### Aufgabenstellung
Welche Plasmakonzentration braucht Phenobarbital laut dem Text über Phenobarbital, um im Körper antikonvulsiv zu wirken?

### Zu prüfender Text

Gleichzeitig blockiert Phenobarbital die AMPA-Rezeptoren. AMPA-Rezeptoren sind eine Untergruppe der Glutamatrezeptoren. Glutamat ist ebenfalls ein wichtiger Neurotransmitter. Er wirkt erregend. Die Kombination aus einer GABA-Hemmung und einer Blockade der erregenden Wirkung des Glutamats ist für die sedierende und dämpfende Wirkung des Phenobarbitals verantwortlich.

Damit der Arzneistoff im Körper antikonvulsiv wirksam werden kann, wird eine Plasmakonzentration von 15–25 μg/ml benötigt.

Medizinische Anwendung & Verwendung

Haupteinsatzgebiet von Phenobarbital ist die Epilepsie. Der Arzneistoff wird zur Behandlung von Grand mal, Impulsiv-Petit mal und auch zur Behandlung des Status epilepticus eingesetzt. Hier kommt er allerdings als Injektionslösung zum Einsatz. Ein Status epilepticus ist ein ungewöhnlich lange dauernder epileptischer Anfall. Meistens handelt es sich dabei um eine Serie von Anfällen, die ineinander übergehen. Der Status epilepticus ist lebensbedrohlich und kann zu schweren Schädigungen führen.

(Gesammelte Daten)
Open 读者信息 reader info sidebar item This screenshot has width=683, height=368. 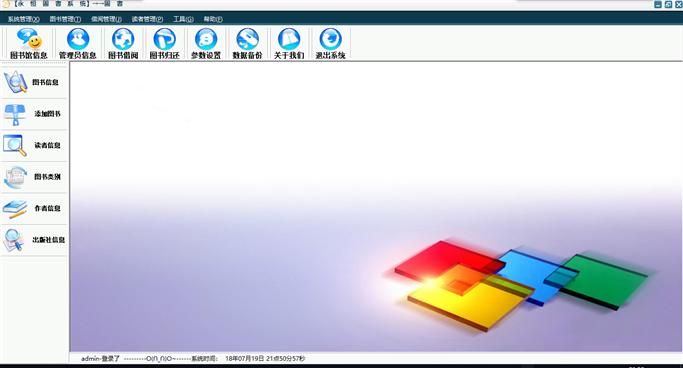tap(34, 145)
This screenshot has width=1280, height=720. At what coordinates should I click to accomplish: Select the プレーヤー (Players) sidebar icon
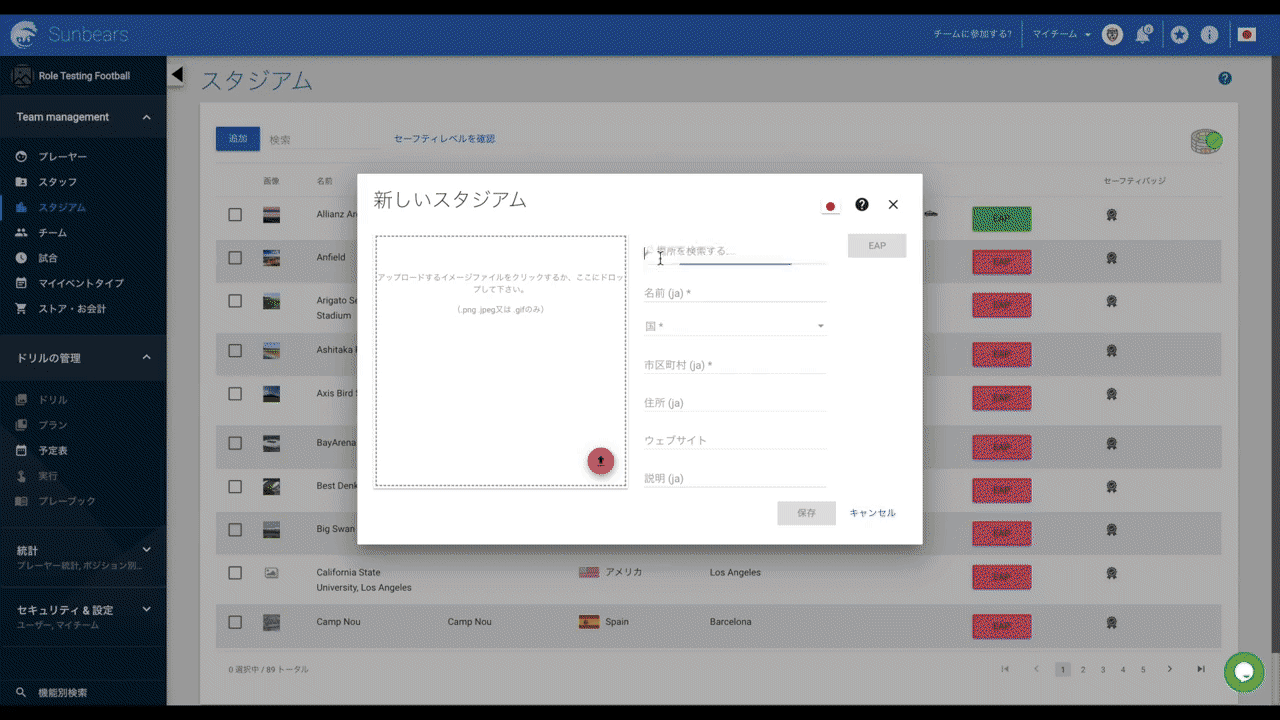[x=23, y=156]
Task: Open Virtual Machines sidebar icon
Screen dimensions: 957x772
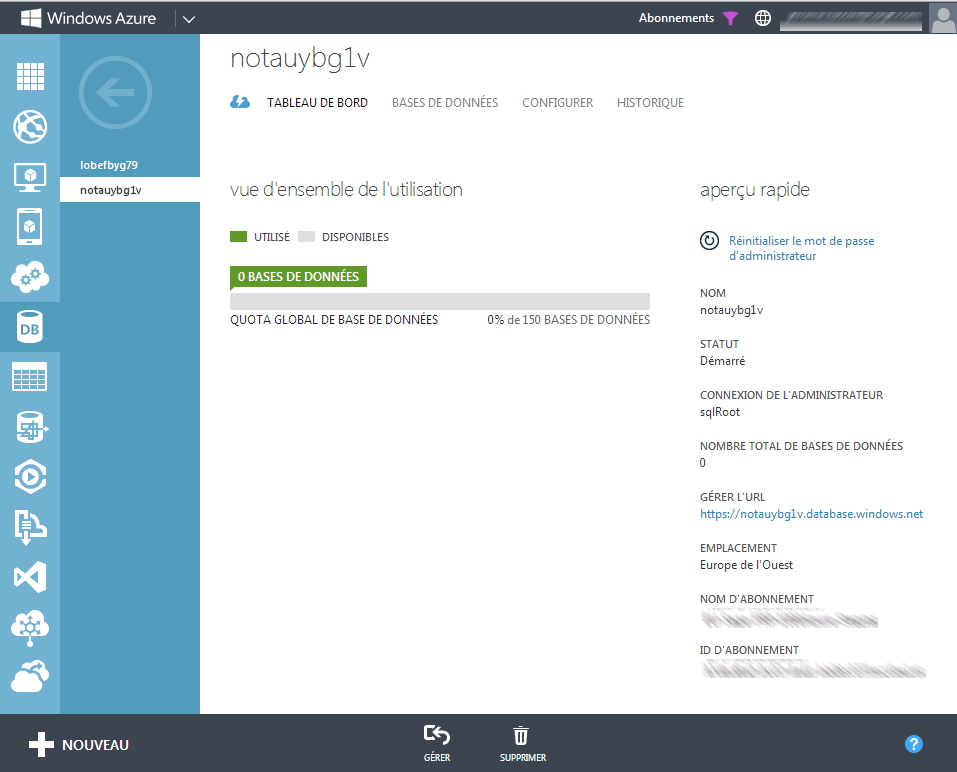Action: pos(30,177)
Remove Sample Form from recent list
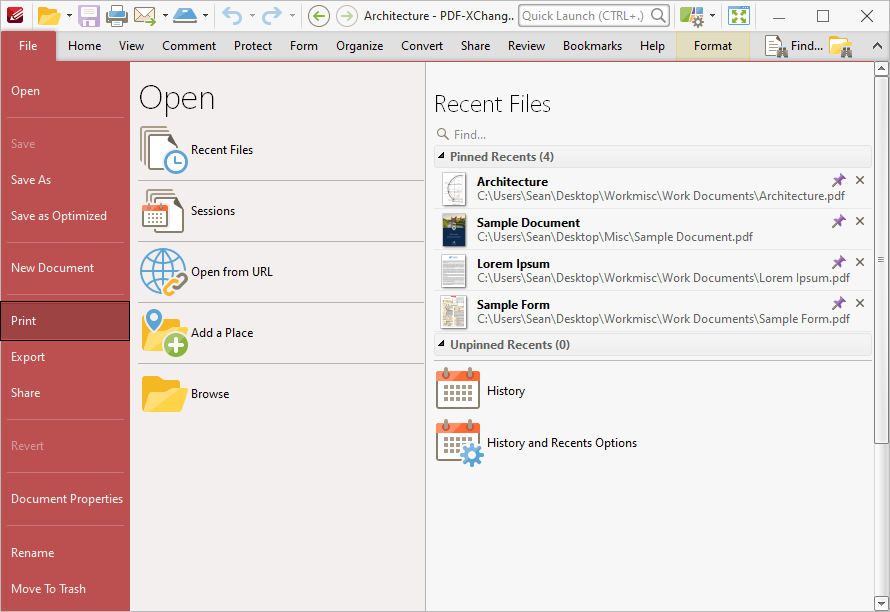 (860, 303)
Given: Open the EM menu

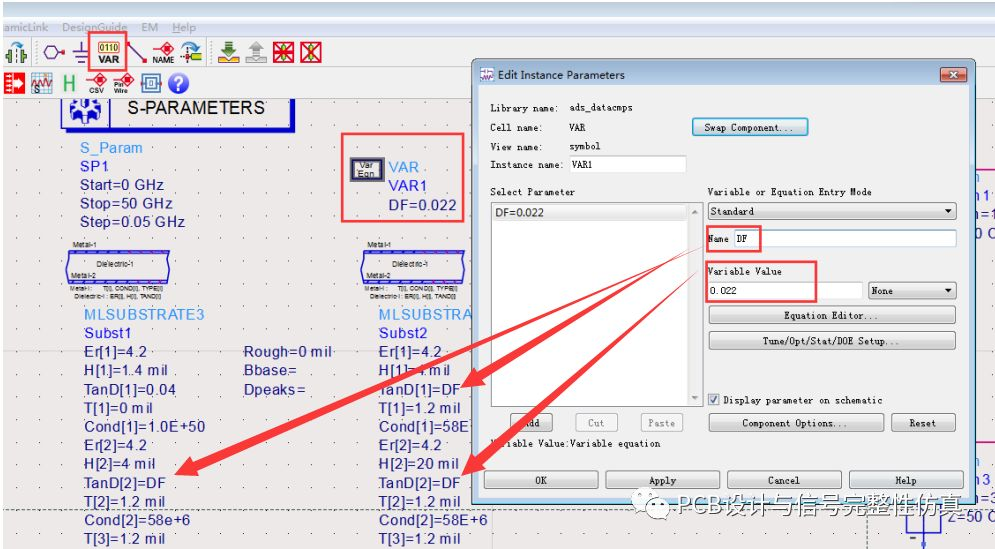Looking at the screenshot, I should point(150,27).
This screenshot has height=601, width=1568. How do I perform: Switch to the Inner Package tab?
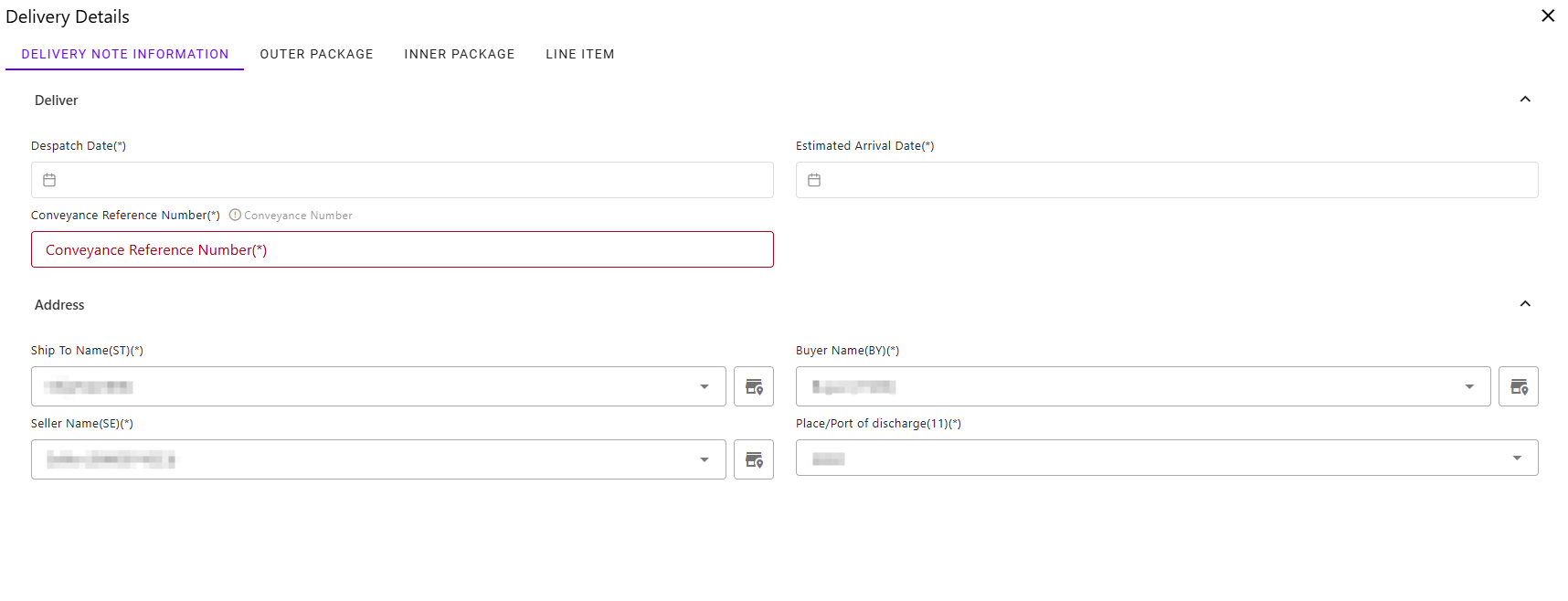click(459, 54)
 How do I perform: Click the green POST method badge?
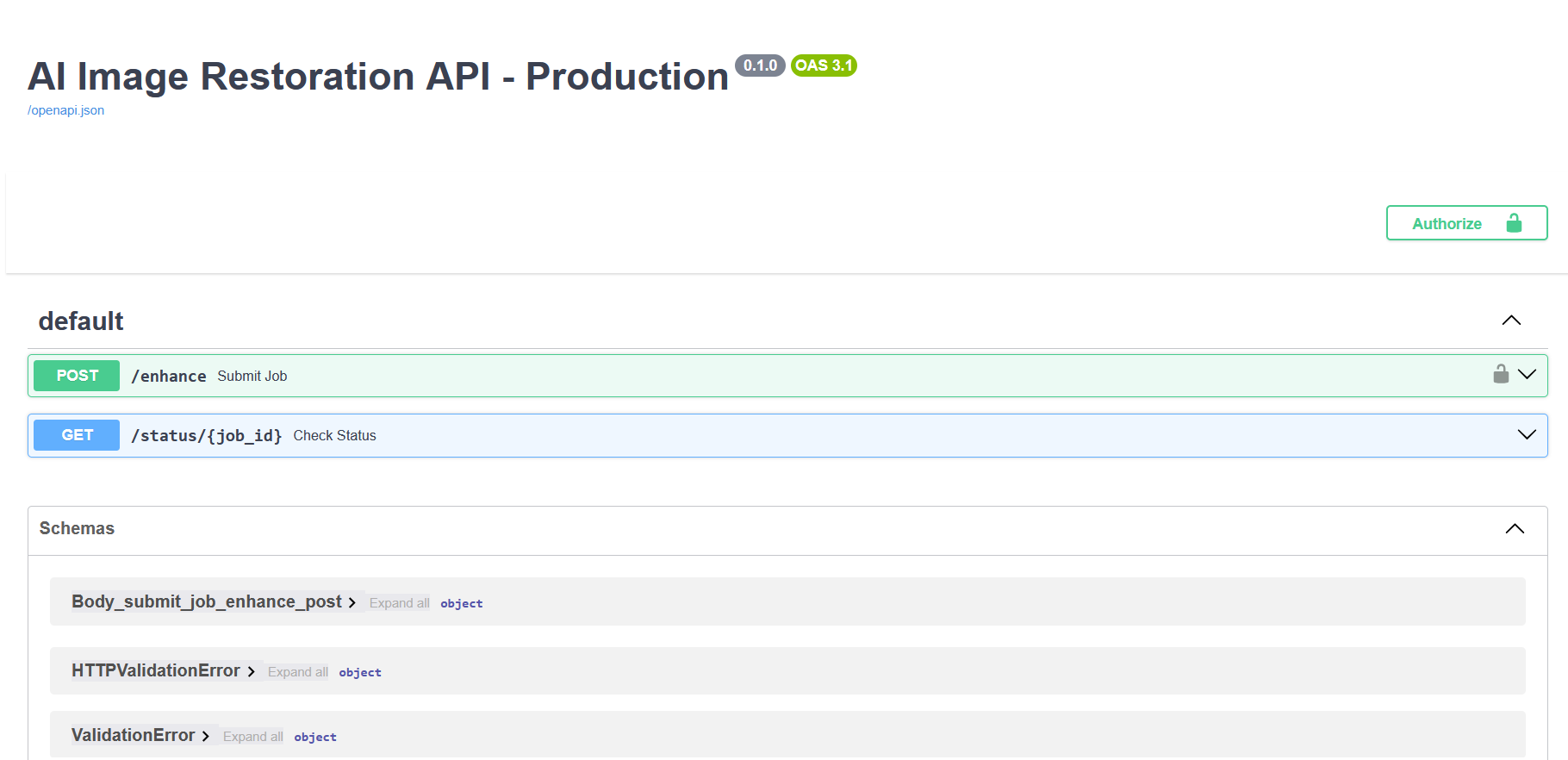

### Ausgabe
Eine Plasmakonzentration von 15–25 μg/ml.